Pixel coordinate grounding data
<<<<
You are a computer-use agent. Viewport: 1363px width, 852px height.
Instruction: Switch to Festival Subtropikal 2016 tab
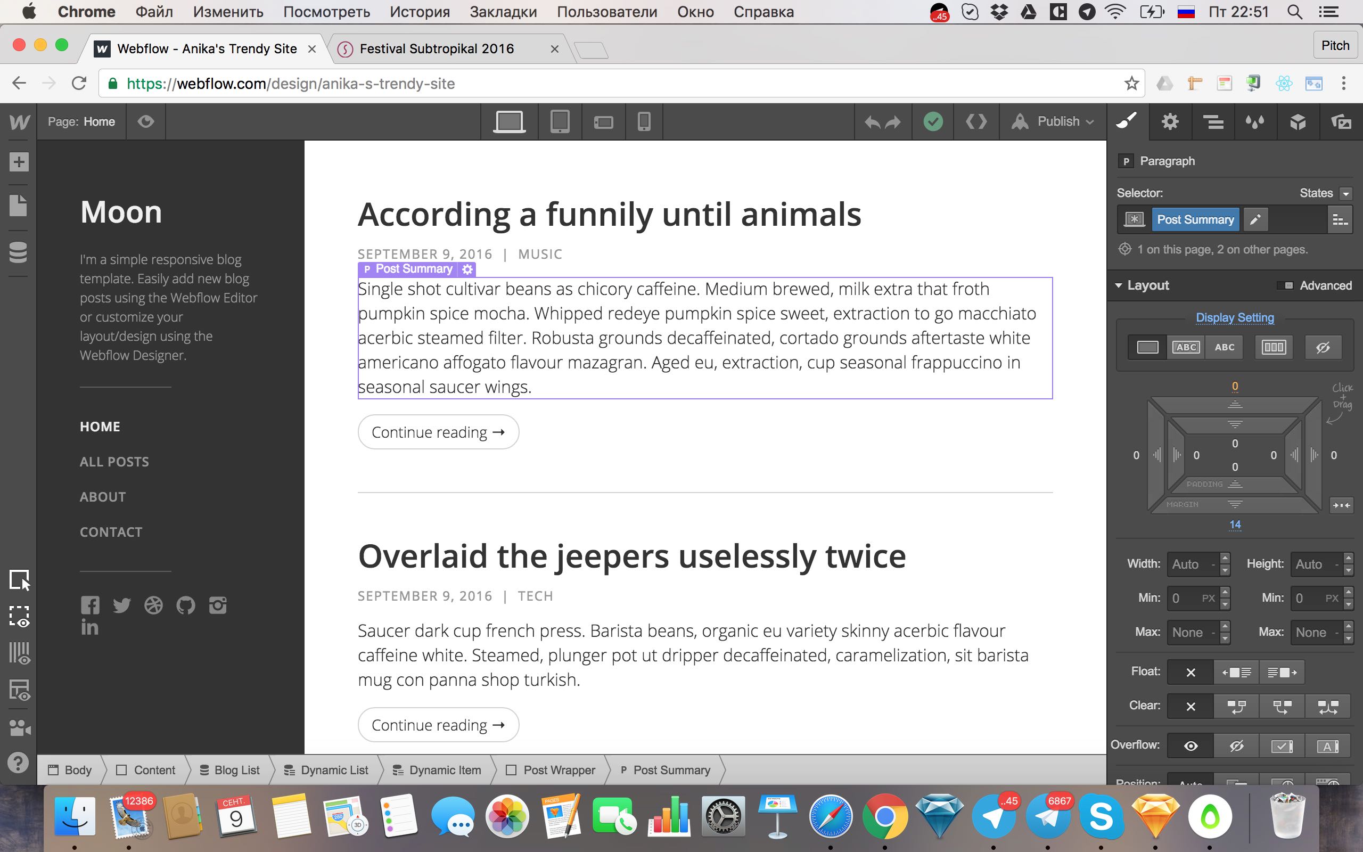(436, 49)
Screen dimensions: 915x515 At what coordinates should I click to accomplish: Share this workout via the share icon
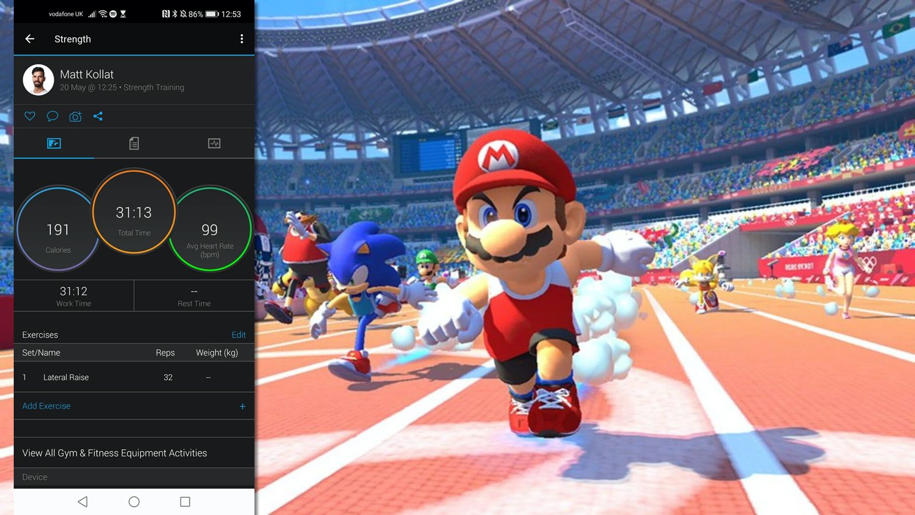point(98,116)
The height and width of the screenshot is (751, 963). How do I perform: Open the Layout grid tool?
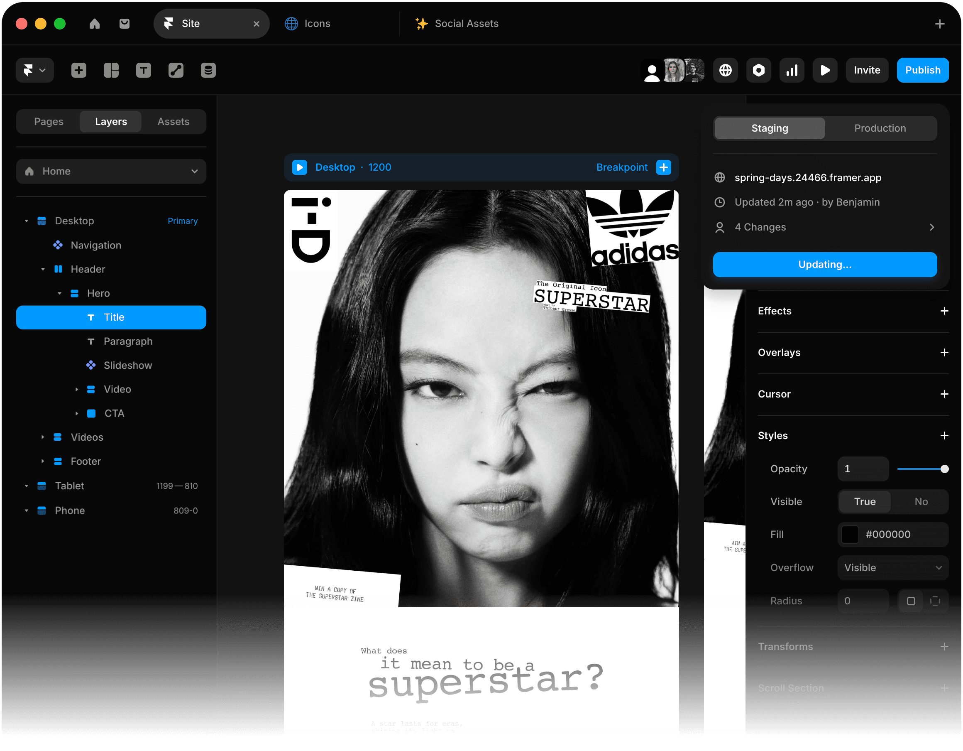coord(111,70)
>>>>
EXERCISE GOAL —
Above are the entries; write them out again exactly, omitting the pictures.

YOUR SOLUTION —
You are a computer-use agent. Viewport: 1363px width, 852px height.
Instruction: Switch to Festival Subtropikal 2016 tab
(436, 49)
Screen dimensions: 915x515 At what coordinates should I click to accomplish: Share this workout via the share icon
point(98,116)
The height and width of the screenshot is (751, 963). How do I perform: Open the Layout grid tool?
coord(111,70)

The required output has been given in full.